### GIVEN RECORDS

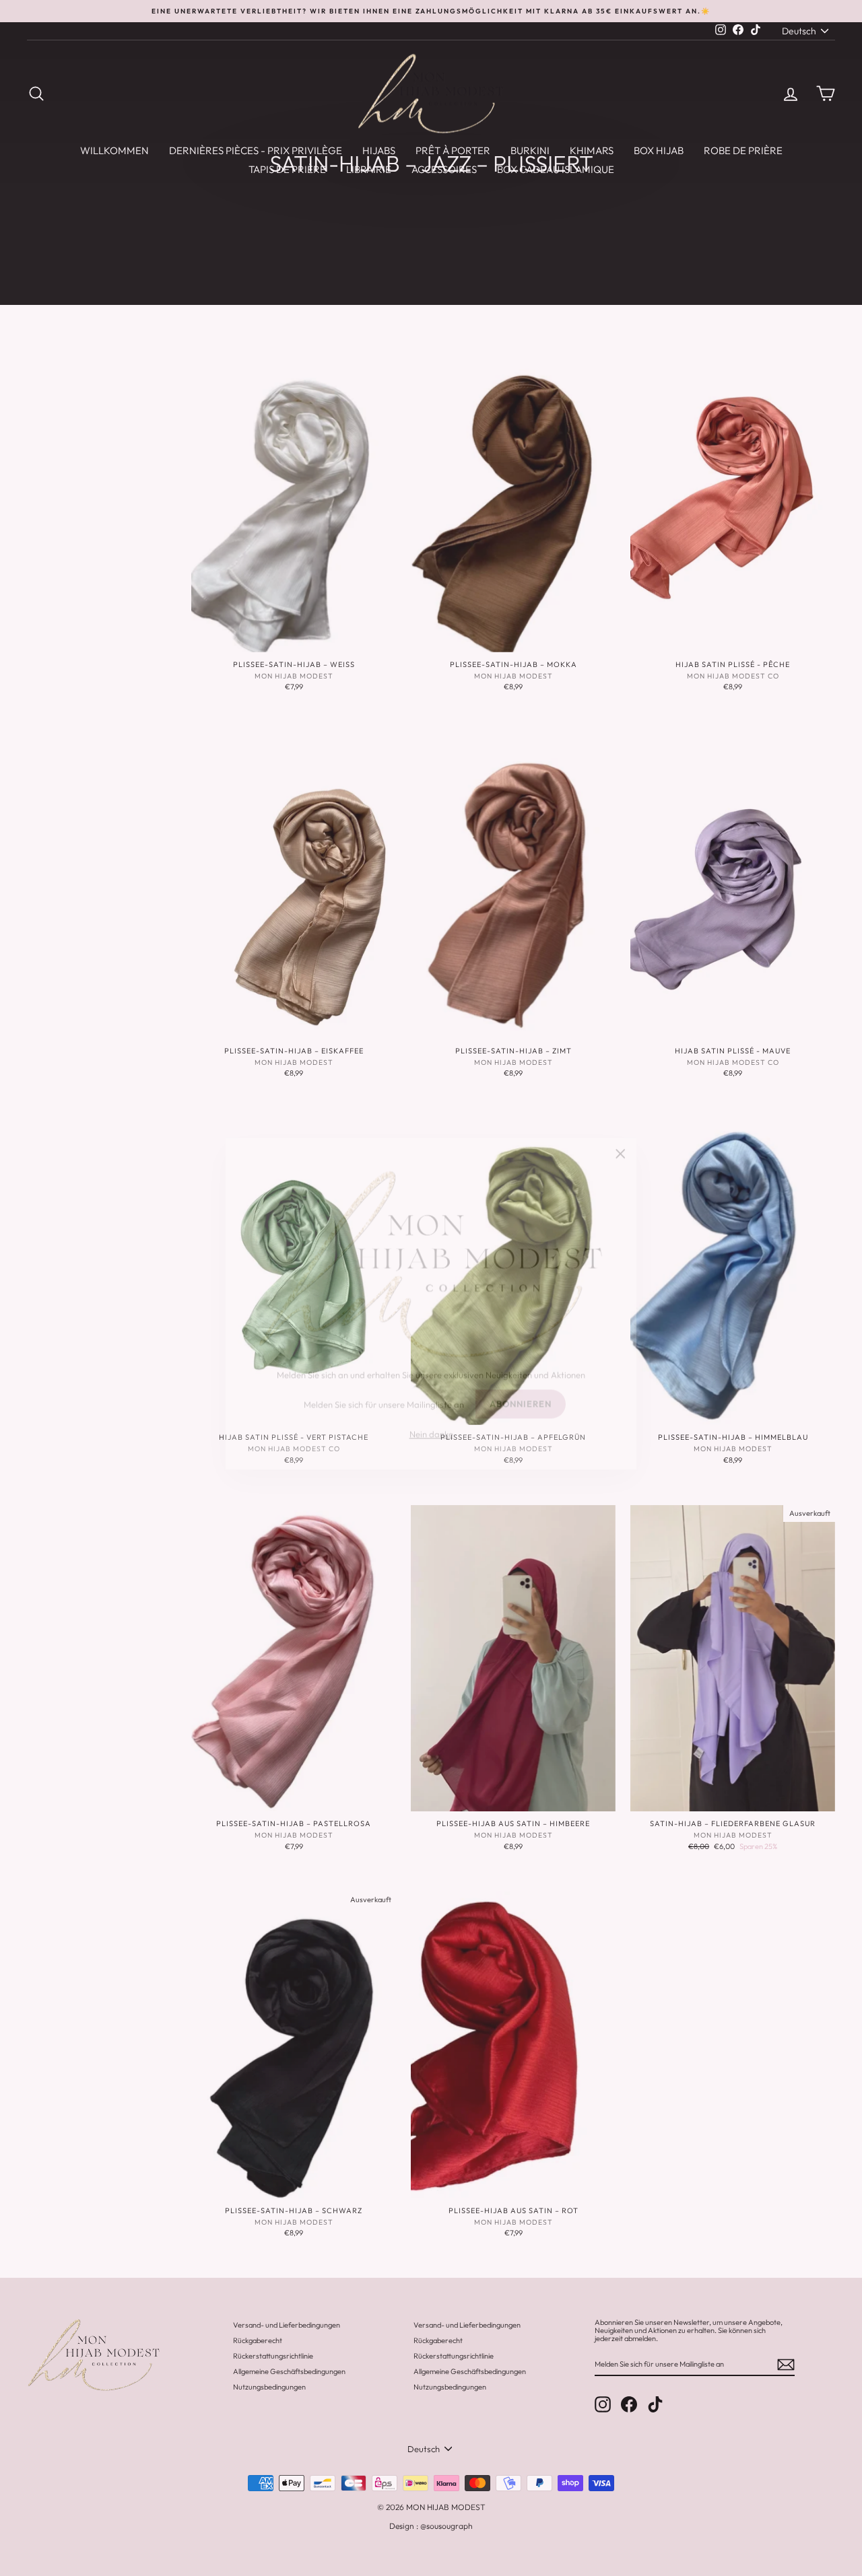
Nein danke (431, 1418)
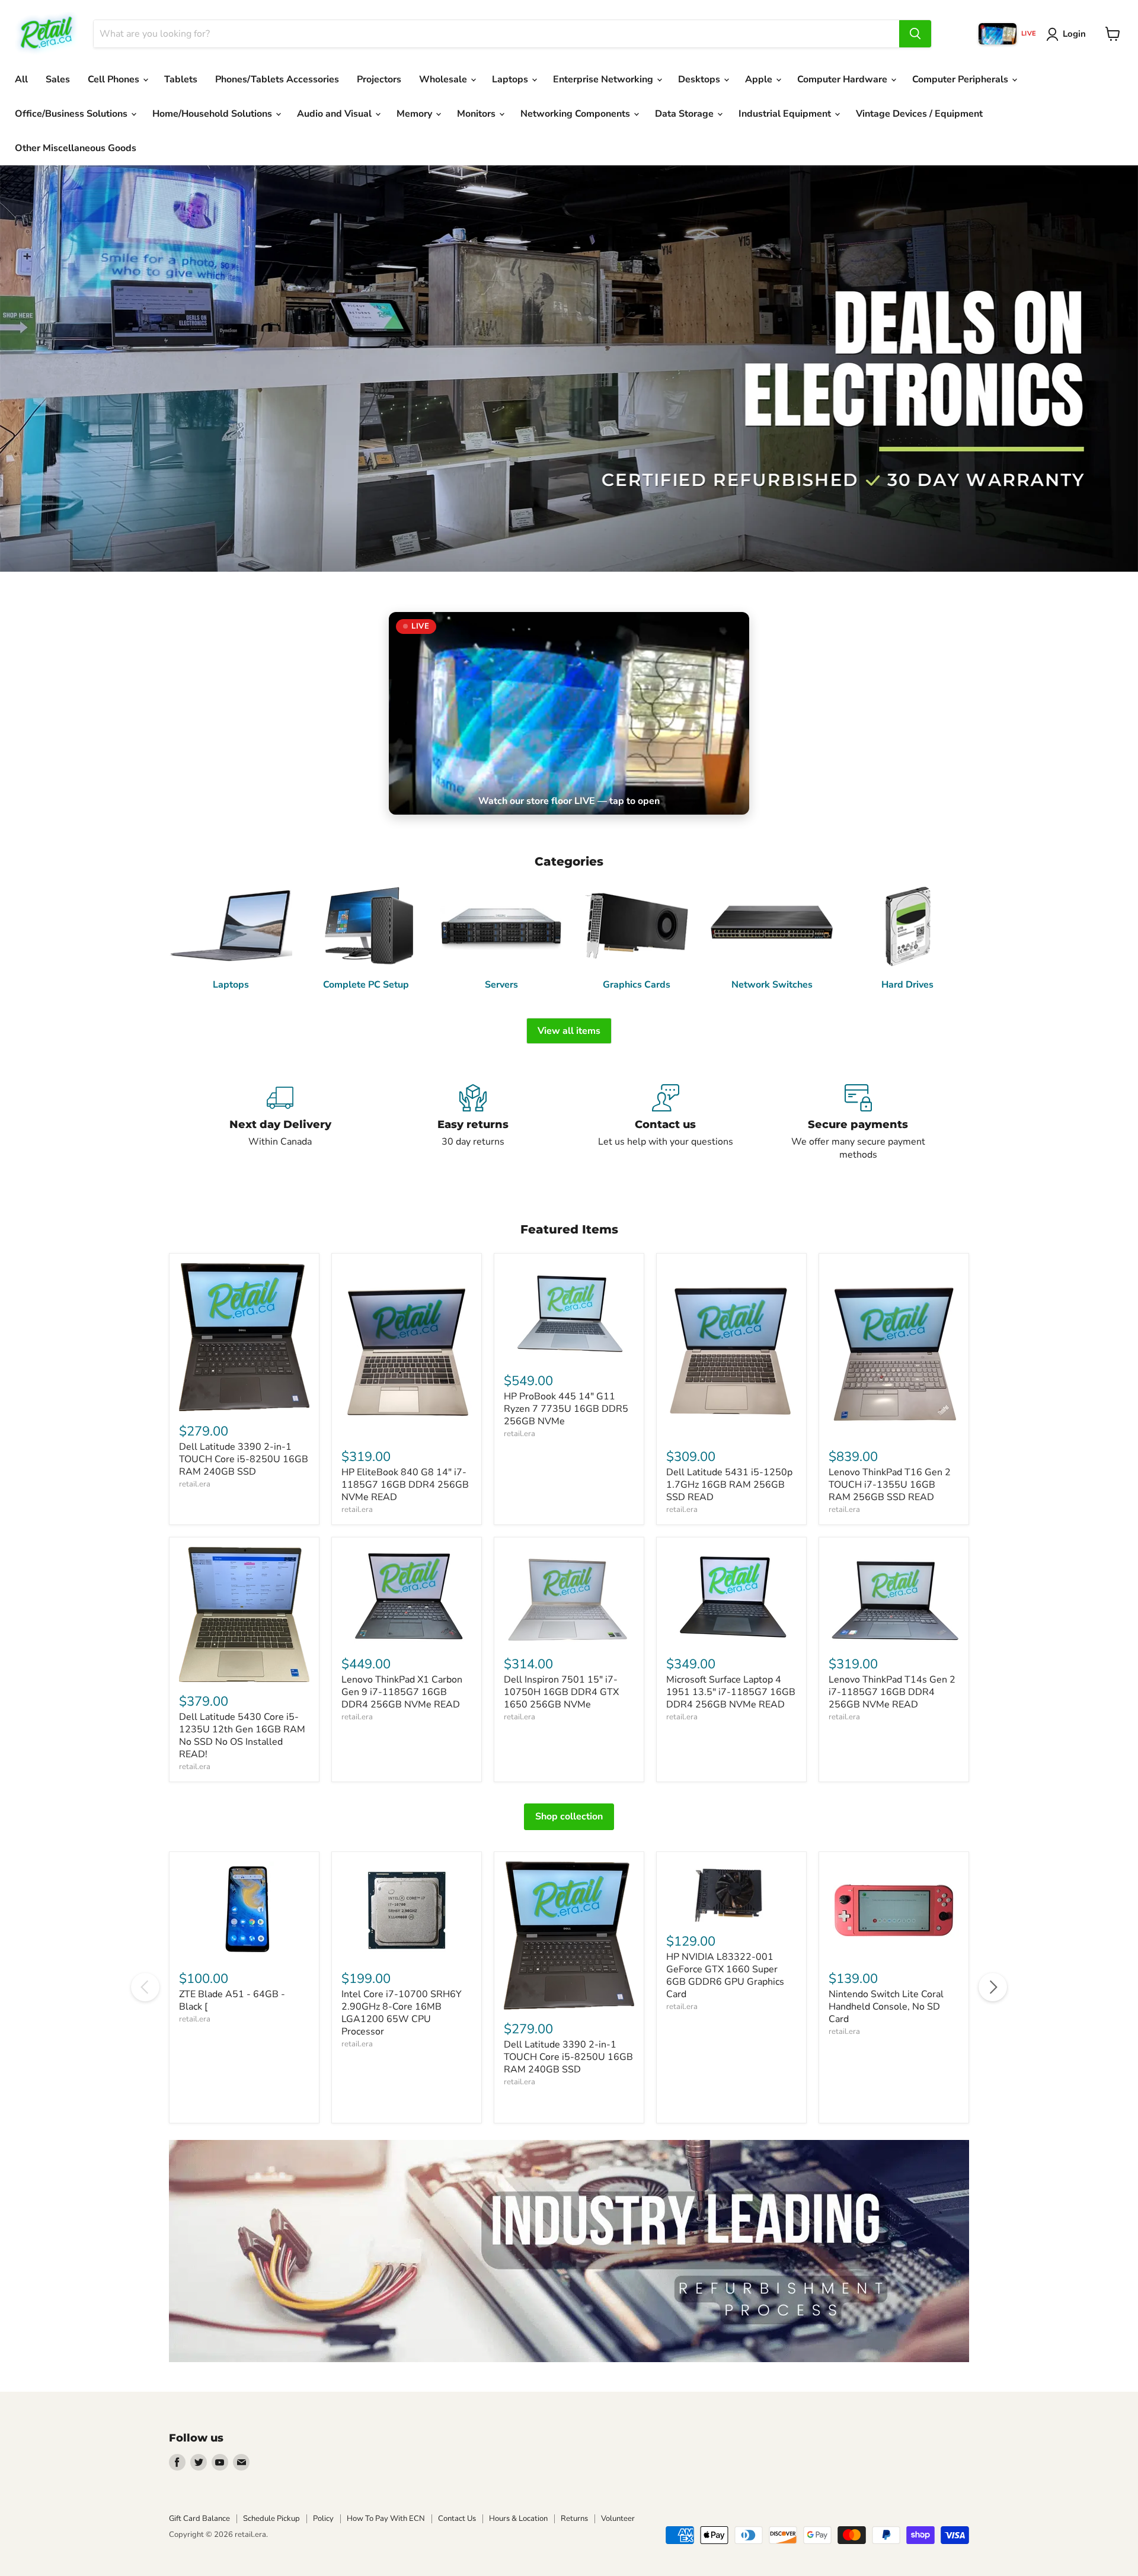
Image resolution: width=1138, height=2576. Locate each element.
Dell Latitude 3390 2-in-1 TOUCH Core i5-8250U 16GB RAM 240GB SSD (243, 1459)
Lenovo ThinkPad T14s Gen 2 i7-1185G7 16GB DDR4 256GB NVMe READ (892, 1692)
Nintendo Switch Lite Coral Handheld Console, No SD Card (886, 2007)
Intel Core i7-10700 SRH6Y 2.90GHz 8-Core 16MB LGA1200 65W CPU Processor (401, 2013)
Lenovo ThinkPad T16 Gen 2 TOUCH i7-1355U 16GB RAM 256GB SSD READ (890, 1485)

### THE PROBLEM
The records are given above. Copy each line in them that holds "READ".

### REPLY
Lenovo ThinkPad T14s Gen 2 i7-1185G7 16GB DDR4 256GB NVMe READ (892, 1692)
Lenovo ThinkPad T16 Gen 2 TOUCH i7-1355U 16GB RAM 256GB SSD READ (890, 1485)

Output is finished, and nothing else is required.